What about that Solange? Breathing rare air way up there with big sis Queen Bey is not easily achieved in a world where masculine energy, Trap music and Drake dominate the airwaves (not insurmountable for this Knowles sister either apparently.) Singer-songwriter Solange Knowles has finally broken through and earned a place with her latest submission appropriately titled, A Seat at the Table. As if to say it’s my turn now, Solange establishes herself as a lyrical storyteller with political perspectives (F.U.B.U.) and spiritual conflict overlapping romantic situations (Mad), negotiating love gone wrong and personal expectations (Weary).
While listening it doesn’t feel like a new sound more than an edification of recent really good R&B. I listened with a grateful ear imagining it were a millennial Jill Scott being visited by the spirit of Aaliyah’s potential struggling to come into one’s on in the context of today’s social climate (Crane’s in the Sky). You’ll choose your favorites quickly.

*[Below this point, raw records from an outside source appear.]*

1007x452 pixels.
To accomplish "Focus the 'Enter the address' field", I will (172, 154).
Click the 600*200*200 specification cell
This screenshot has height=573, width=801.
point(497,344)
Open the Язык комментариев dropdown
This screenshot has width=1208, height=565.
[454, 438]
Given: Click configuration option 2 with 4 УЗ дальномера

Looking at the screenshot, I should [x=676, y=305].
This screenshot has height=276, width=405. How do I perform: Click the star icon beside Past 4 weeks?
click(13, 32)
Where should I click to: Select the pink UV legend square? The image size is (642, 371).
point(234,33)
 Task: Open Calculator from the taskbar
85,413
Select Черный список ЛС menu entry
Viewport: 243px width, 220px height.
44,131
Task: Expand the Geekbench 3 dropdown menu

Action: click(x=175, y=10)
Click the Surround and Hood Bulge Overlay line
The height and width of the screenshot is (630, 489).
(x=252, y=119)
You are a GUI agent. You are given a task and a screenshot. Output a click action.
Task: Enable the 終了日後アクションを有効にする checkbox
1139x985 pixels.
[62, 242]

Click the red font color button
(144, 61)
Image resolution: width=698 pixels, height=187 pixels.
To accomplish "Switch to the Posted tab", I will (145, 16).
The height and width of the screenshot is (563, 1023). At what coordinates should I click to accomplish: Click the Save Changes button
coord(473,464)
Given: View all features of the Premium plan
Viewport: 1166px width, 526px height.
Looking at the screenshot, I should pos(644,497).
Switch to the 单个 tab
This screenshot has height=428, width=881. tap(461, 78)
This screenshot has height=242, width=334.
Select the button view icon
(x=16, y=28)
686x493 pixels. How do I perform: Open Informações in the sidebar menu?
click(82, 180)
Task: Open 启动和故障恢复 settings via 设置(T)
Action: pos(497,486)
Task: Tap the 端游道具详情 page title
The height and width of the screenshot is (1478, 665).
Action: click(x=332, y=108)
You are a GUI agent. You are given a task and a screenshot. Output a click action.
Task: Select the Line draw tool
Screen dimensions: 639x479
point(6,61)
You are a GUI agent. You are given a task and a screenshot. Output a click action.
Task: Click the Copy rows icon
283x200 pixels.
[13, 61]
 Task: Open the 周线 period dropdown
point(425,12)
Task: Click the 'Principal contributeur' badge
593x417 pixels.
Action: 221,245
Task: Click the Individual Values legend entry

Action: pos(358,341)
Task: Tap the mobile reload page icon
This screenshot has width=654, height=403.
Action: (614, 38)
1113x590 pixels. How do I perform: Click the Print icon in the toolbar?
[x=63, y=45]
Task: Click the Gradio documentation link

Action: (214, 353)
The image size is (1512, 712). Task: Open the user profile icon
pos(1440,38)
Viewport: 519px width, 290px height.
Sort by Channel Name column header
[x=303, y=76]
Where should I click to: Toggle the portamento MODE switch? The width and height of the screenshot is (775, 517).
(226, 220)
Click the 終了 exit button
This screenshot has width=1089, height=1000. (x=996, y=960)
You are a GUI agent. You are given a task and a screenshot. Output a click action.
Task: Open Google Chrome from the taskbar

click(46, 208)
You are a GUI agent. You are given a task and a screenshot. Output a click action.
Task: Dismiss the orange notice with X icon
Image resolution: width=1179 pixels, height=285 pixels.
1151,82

After her entry level offering “Solo Star” in 2003 there were questions on the street about her possibilities or dedication to the art. Back then she was just Beyoncé’s baby sister. It could’ve been residual glow and fall out from a star burning so brightly right in front of her. She wasn’t without layers on that album though considering one year later, at 17, she became a mother. So there had to be an inner dialogue brewing we thought. That evolution came in her second album, Sol-Angel and the Hadley St. Dreams (2008). Across the pond the U.K. kids cleaved to her style and maturing sensibilities. There was a catchy tune and video (I Decided), a Diana Ross and the Supreme-esque throwback with backdrops of confederate flags and Malcolm X, which made them, and us, notice, not only that there was talent, there is substance.
The American audience still, sometimes more preoccupied with fantasy than talent, needed time to disjoin the Knowles sisters in order for this third album to move at its current skyrocketing pace. A Seat at the Table is personal, emotionally revealing, and, at times, trance-like in its rhythmic patterns. We’ve been able to connect to the Knowleses because they’ve connected to us by sharing their experiences in the work. Here again, Solange intersperses her dulcet tracks with audio interludes of advice and musings from her her parents, and other notable artists and role models, sharing their POVs of Black culture and the specific obstacles with which African Americans wrestle to achieve their dreams.
Now that Solange’s dreams are coming true I want to know more about how she sees the world. This isn’t high octane Pop. This music is creamy, soulful, and groovy (Junie). Mostly, it’s thoughtful. Will she be headlining at the Super Bowl? Probably not. Nominated for a Grammy Award? Maybe. For now, topping the Billboard 200 is excellent validation and wholly-deserved.